Easter weekend means lots of bunnies and Jesus’ resurrection. This past week delivered us unleavened bread (matzoh), stories of the Jews escaping Egypt, and comments from White House Press Secretary Sean Spicer, who was factually incorrect in his statement that Hitler did not use chemical weapons during World War II -- he did, in fact, using cyanide gas in the mass murder of Jews. Spicer was attempting to compare the horrors of Syrian President Bashar Assad’s chemical warfare to the Holocaust. Happy Holy Week from Hell. Did this all just pass over us? Despite the news of this week and the holiday this weekend, there is still plenty of time to go see art in and around the Twin Cities. Happy viewing! See you out there . . .

SCREENING – “Here Comes Jesus: A Video Series by Joshua McGarvey”

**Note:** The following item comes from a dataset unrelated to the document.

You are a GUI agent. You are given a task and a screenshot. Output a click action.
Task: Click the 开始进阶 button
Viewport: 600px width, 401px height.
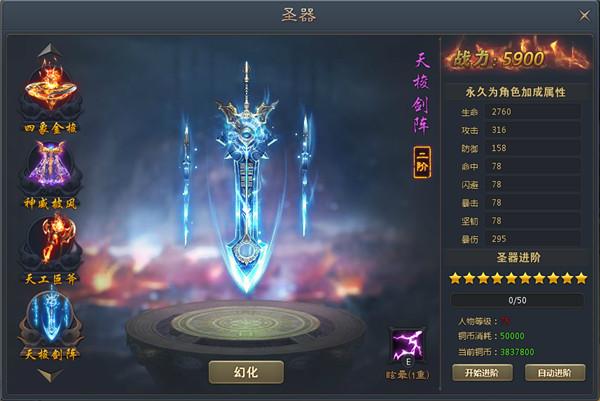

Soap Factory (514 Second Street SE, Minneapolis, MN 55414)

Saturday, April 15th at 7:30PM

There’s no better time to pause and contemplate the big J, Jesus Christ, than the night before his holy resurrection on Easter Sunday. In Joshua McGarvey’s video “Here Comes Jesus,” the artist considers the only son of God’s various pop culture renderings, from playdoh-ified Jesus to Mel Gibson’s Jesus film, contemplating the absurdity of his portrayals. After all, Jesus is the ultimate celebrity. This is the last installation of this 12-part Jesus series, which McGarvey has time-released every weekend since March 8, like an episodic art TV show.

Event Information here: http://www.soapfactory.org/exhibition/here-comes-jesus-a-video-series-by-joshua-mcgarvey

LAST WEEKEND – “Repellent Fence” by the Southwest-based artist collective Postcommodity

Bockley Gallery (2123 W 21st Street, Minneapolis, MN 55405)

Runs through April 22nd

It seems like only yesterday that then-Republican presidential candidate Donald J. Trump rallied his supporters around the idea of building a wall between Mexico and the U.S. and making Mexico pay for it. The idea has since made countless headlines and been parodied to death on “Saturday Night Live." Currently, the wall is facing its first lawsuit. This is the last weekend to see “Repellent Fence” (2015), a work by the art collective Postcommodity, which is based in the Southwest, and contemplates the border. In 2015, they created an installation at the U.S.-Mexico border that asked questions about both the arbitrary and sociopolitical implications of borders.

Exhibition information: http://www.bockleygallery.com/artist_postcommodity/exhibition/01.html

ONGOING – Gudrun Lock, “Objects of Study”

The White Page (3400 Cedar Ave, Minneapolis)

Runs through April 30th

Gudrun Lock’s exhibition “Objects of Study” purports to “making a claim for that which is relegated to the ditch.” In other words, it is an argument for trash, which reminds me of this Minnesota REFUSE vanity plate that I wrote about earlier this week. Go see this show and find out what all the trash is about.

Exhibition information: http://the-white-page.org/Objects-of-Study-Gudrun-Lock

ONGOING – “Roadside Attractions: The Next 5 Exits”

Northern Clay Center (2424 Franklin Avenue East, Minneapolis, MN 55406)

Runs through April 30th

People who collect objects assign meanings to said objects – otherwise why would they feel that they're important to hold onto? In the exhibition “Roadside Attractions: The Next 5 Exits,” guest curator Pattie Chalmers organized five artists whose work deals with objects that discuss travel or nostalgic glimpses of Americana, or just an experience.

Exhibition information: https://www.northernclaycenter.org//node/1110/

ONGOING – Alison Hiltner: “It Is Yesterday”

Minneapolis Institute of Art (2400 Third Avenue South, Minneapolis 55404)

runs through June 25, 2017

Allison Hiltner bills herself as something of a futuristic archaeologist of science fiction, excavating film, TV and video games in order to mine meaning out of them. Her latest finding is presented as a large-scale sculptural installation that asks viewers to consider our current sci-fi-like reality. This is a science-y show without the complicated chemistry equations, and it’s even funny at times. Most exciting for visitors is the responsive environment, rather than a typical, static art-viewing experience. Go and become a part of it.